On a related note…
I’ve brought some old negatives back with me that I’ve been meaning to have digitized for some time. I could just drop them off somewhere to have them scanned, but would like to try it at home first.
Problem: I don’t have a dedicated film scanner. My Epson Stylus does a good job, and the resolution is more than adequate, but negatives have an orange mask that I’m having trouble compensating for in Photoshop.
I imagine that solution to filtering the orange mask is similar to what Rascal would have to do were he to scan and filter out the blue. Any ideas on how to best go about this? Automatic adjustments won’t do it and I’m consistently missing the sweet spot.
Try using levels and curves in Photoshop. Just hit ctrl-L if PC, or cmd-L if Mac, to bring up the levels window. Click on the white eyedropper (the right most one) and then use it to click on something in the image that should be white. Do the same for the black eyedropper (the leftmost one) and find something that should be black in the image. Then hit OK.

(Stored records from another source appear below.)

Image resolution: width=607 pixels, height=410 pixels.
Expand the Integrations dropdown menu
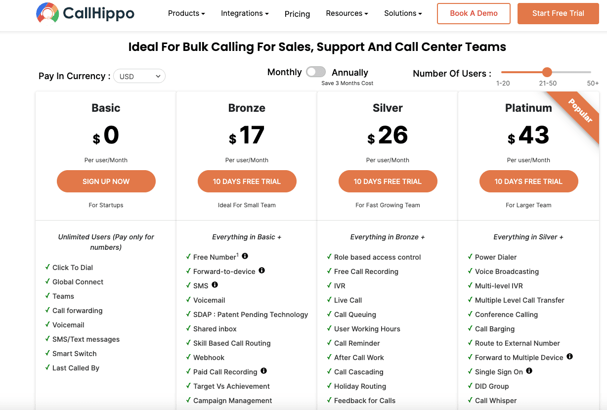click(245, 13)
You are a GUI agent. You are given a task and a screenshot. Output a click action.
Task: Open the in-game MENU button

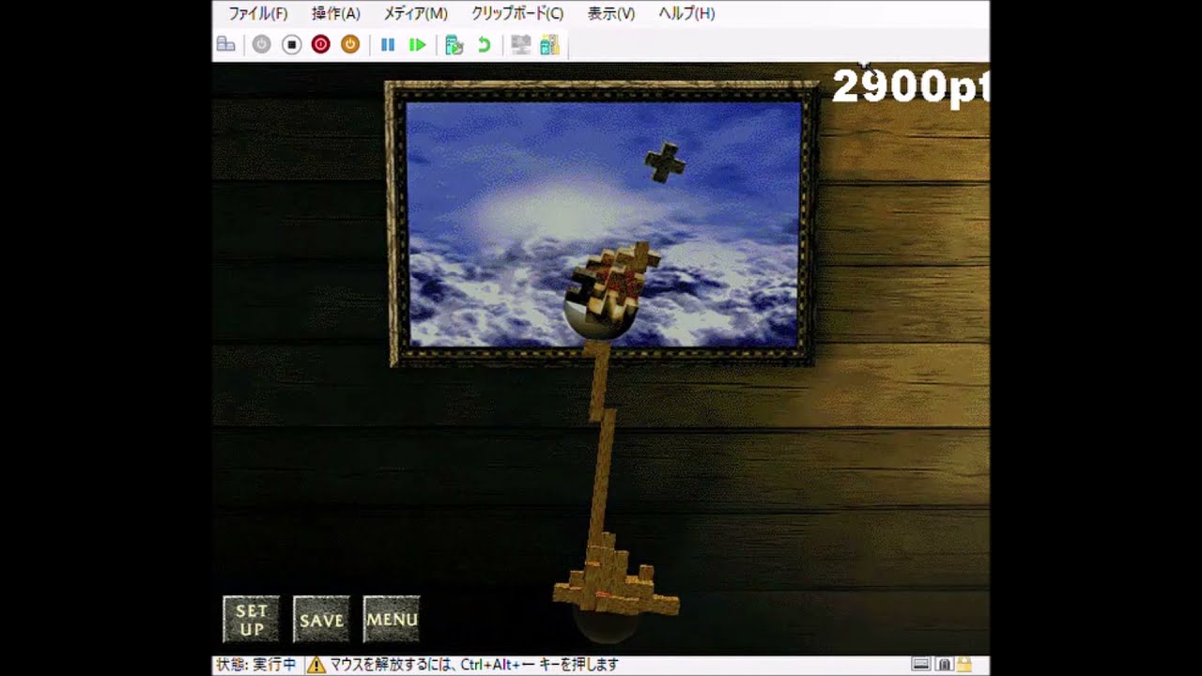392,620
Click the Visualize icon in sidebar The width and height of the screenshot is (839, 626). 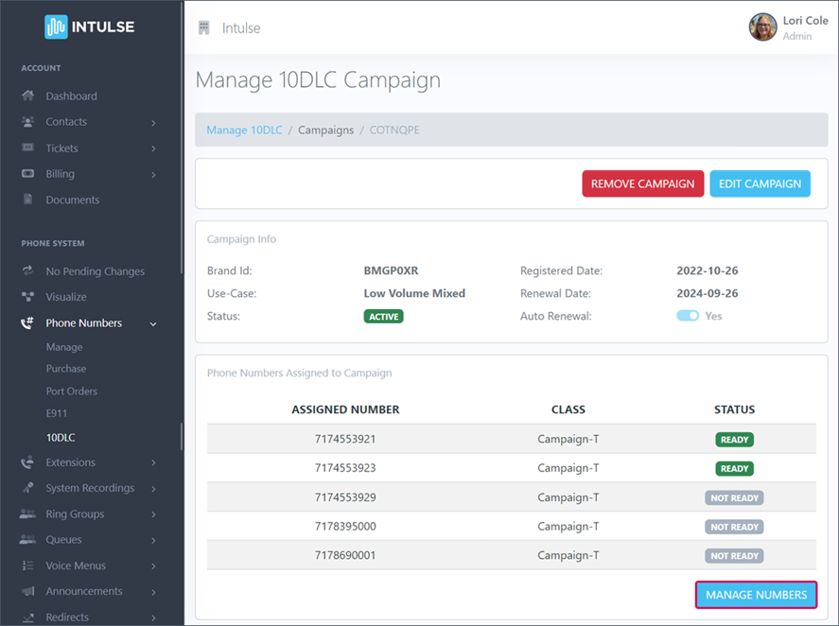(28, 297)
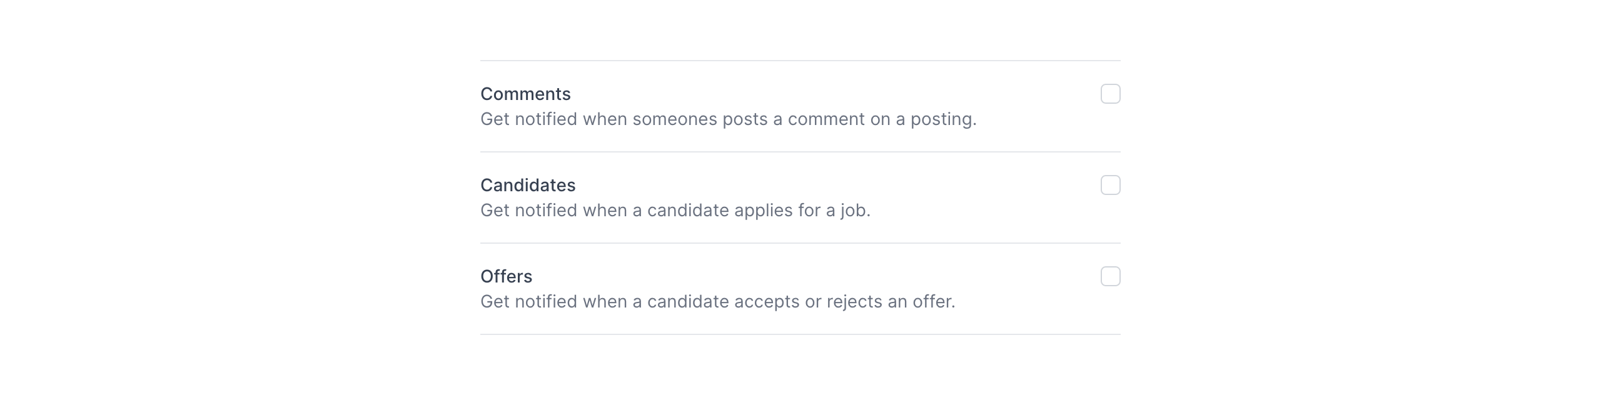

Next hit ctrl-M (cmd-M) to bring up curves. Use this to fine tune until it looks right. The best way is to click in the center of the grid to create a center point, then also in the bottom left quarter and top right corner. This sets your anchor points. Then, hold the top right anchor point and just move the curve around as needed - up and right to brighten, down and left to darken. Repeat with the bottom left anchor point, then finally, use the center point to adjust the midtones and contrast.